Problem to work on: Please tally how many lines in the entries below include the word "header", giving only the number.

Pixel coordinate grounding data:
'''

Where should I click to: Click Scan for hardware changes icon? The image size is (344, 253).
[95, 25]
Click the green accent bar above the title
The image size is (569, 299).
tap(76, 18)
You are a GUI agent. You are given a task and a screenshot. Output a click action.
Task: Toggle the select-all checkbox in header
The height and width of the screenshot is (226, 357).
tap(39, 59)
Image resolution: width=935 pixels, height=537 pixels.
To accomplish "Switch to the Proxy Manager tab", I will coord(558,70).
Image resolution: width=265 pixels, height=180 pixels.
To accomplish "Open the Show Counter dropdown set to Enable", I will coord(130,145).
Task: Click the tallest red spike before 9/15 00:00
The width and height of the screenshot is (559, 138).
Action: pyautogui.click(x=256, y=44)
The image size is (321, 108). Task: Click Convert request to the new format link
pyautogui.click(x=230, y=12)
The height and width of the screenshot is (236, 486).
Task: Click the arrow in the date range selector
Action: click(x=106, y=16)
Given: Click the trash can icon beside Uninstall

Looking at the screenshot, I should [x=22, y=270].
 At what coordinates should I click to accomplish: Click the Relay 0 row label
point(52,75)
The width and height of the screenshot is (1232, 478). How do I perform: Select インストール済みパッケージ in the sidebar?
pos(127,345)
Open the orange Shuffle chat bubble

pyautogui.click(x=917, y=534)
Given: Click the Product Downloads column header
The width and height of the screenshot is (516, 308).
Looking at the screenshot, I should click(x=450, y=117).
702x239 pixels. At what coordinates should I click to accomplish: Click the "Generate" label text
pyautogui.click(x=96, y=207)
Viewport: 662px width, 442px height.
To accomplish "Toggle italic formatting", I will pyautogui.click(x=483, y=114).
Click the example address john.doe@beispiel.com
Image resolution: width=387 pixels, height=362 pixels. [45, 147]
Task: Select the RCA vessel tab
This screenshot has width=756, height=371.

'''

Completed task: 2